|Keystone Pictures/Zuma Press
Picasso is among the foreign artists, writers and composers whose works get U.S. copyright protection
under a law upheld Wednesday.
how in the hell do you take works out of the public domain when they are already used fairly and then prosecute people for it?
(WSJ By BRENT KENDALL And JESS BRAVIN) WASHINGTON—The Supreme Court on Wednesday upheld a 1994 law granting copyright protection to a large number of foreign works that had been freely available in the public domain. The ruling was a victory for the movie, music and publishing industries, which argued that granting copyright protections for the foreign works was an important step in securing reciprocal overseas rights for U.S. works. The decision means some musicians and other artists will have to keep paying to use the now-copyrighted foreign works.
Congress enacted the measure to bring the U.S. in compliance with the Berne Convention, an 1886 treaty providing for international recognition of copyrights. The court, by a 6-2 vote, said Congress acted within its powers in granting the protections.
“Congress determined that U.S. interests were best served by our full participation in the dominant system of international copyright protection,” Justice Ruth Bader Ginsburg wrote for the court.
The ruling defeated a challenge by a group of orchestra conductors, performers, educators and others who argued that Congress exceeded its powers by restricting their ability to perform, share and build upon foreign works that once had been free for use.
The Constitution authorizes Congress to grant copyrights “for limited times.” Challengers argued that authority didn’t include the power to take works out of the public domain. They also said the law violated the First Amendment because removal of the works interfered with their freedom of expression.
Google Inc. was the leading company challenging the law, in an echo of the separate battle in Washington over an Internet piracy bill that pits Google against movie studios. The search company, which didn’t respond to a request for comment, said in court papers that the restored copyrights could affect more than a million books it has scanned through its Google Books Library Project.
The ruling followed others in recent years giving Congress broad discretion over the shape of copyright. In 1998, Congress bowed to entertainment industry wishes by extending existing copyrights by 20 years, so they would last 70 years after the author’s death—to 2036, for instance, for Walt Disney. In a 2003 opinion, also by Justice Ginsburg, the court upheld that extension.
“Today’s ruling demonstrates that the United States fulfills its international copyright obligations and will remain a world leader in protecting creative works,” Fritz Attaway, chief policy adviser for the Motion Picture Association of America, said.
Among the foreign works removed from the public domain were symphonies by Russian composers Sergei Prokofiev and Dmitri Shostakovich, writings by J.R.R. Tolkien and George Orwell, and paintings by Pablo Picasso.
The number of works that qualified for copyright restoration probably numbered in the millions, the U.S. Copyright Office has estimated.
Justice Stephen Breyer, joined by Justice Samuel Alito, dissented from the court’s ruling, saying the law “inhibits an important pre-existing flow of information” and is at odds with the purpose of granting copyrights: to provide incentives for creators to produce new works.
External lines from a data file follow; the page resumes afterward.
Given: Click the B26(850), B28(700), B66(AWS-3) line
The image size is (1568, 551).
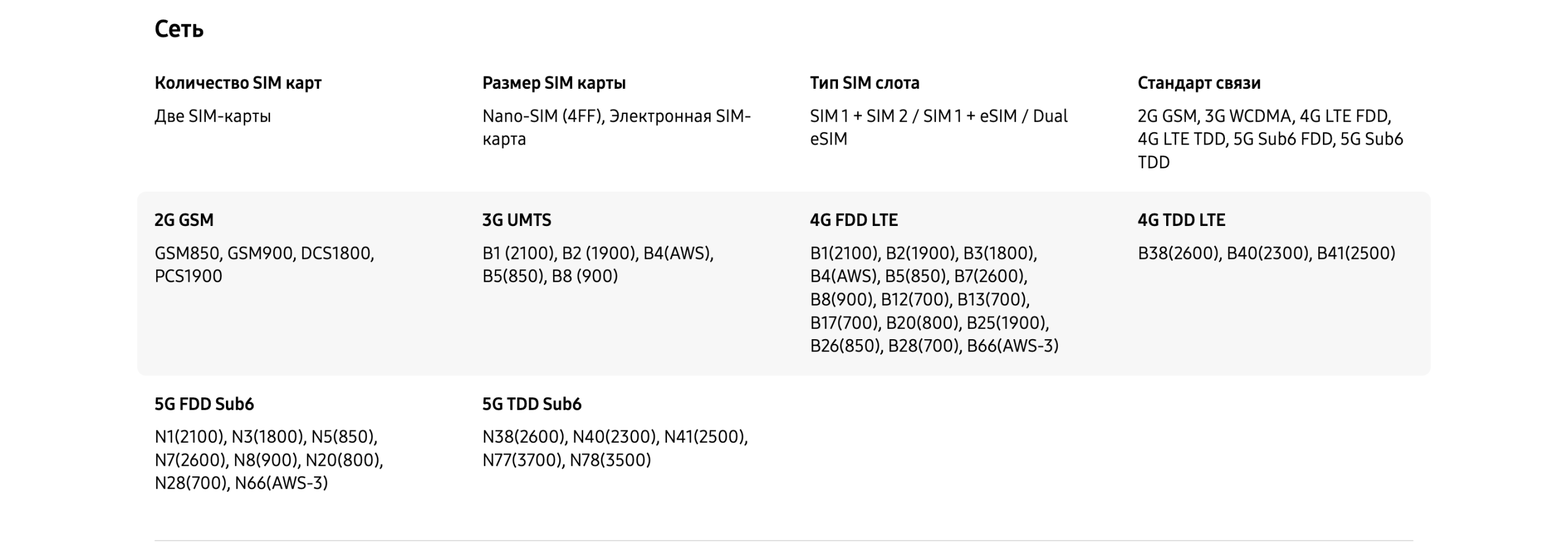Looking at the screenshot, I should pos(934,346).
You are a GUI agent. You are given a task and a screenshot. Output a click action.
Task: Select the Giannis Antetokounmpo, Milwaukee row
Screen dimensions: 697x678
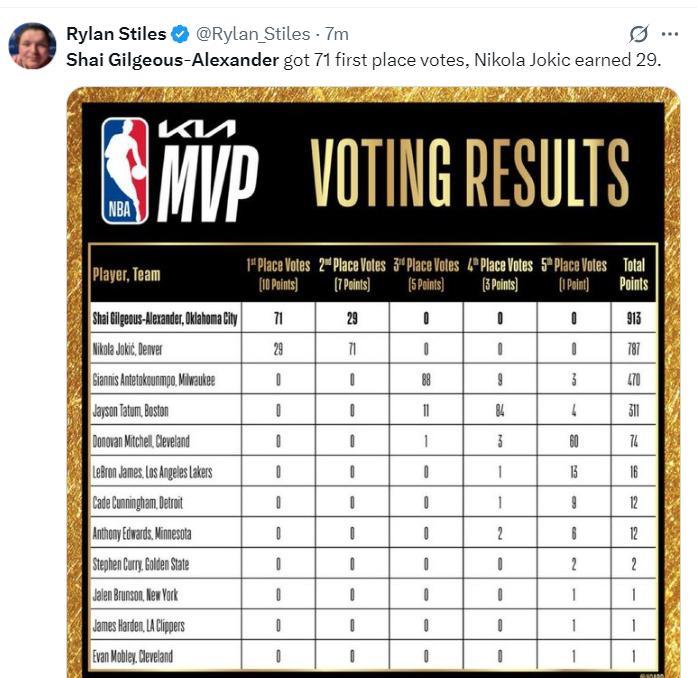[373, 379]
Instead, the law “bestows monetary rewards only on owners of old works,” wrote Justice Breyer.
Orchestra conductor Lawrence Golan, the lead plaintiff in the case, said the law has limited the ability of smaller-budget orchestras to perform some popular foreign pieces, such as “Peter and the Wolf,” that used to be free.
Now orchestras, on average, must pay about $800 per performance of Prokofiev’s children’s classic, Mr. Golan said in an interview. “The price of the licensing fees or rental fees for playing these pieces will be cost-prohibitive,” he said.
The 1994 law granted copyrights to foreign works that never received American protection because they were published in countries that previously lacked copyright relations with the U.S. It also restored protections for foreign works that were in the public domain because they hadn’t complied with technical requirements of U.S. copyright law.
Some foreign works were denied U.S. rights for 50 or 60 years, said Eric Schwartz, a former government copyright attorney who negotiated international copyright agreements. “Some of the families of the creators are trying to get back some of the money they were denied,” he said.
Another copyright attorney, Lloyd Jassin, said that taking “a work out of the public domain in the U.S.—in this case a book published abroad between 1923 and 1989—will have an impact. It’s in effect a tax for independent publishers who might have been seeking to publish a work formerly in the public domain. A rich public domain allows for greater access to older works—and at a much lower cost.”
Justice Elena Kagan, who was a Justice Department official during earlier stages of the litigation, did not take part in the case.
The case is Golan v. Holder, 10-545.
—Jeffrey A. Trachtenberg contributed to this article.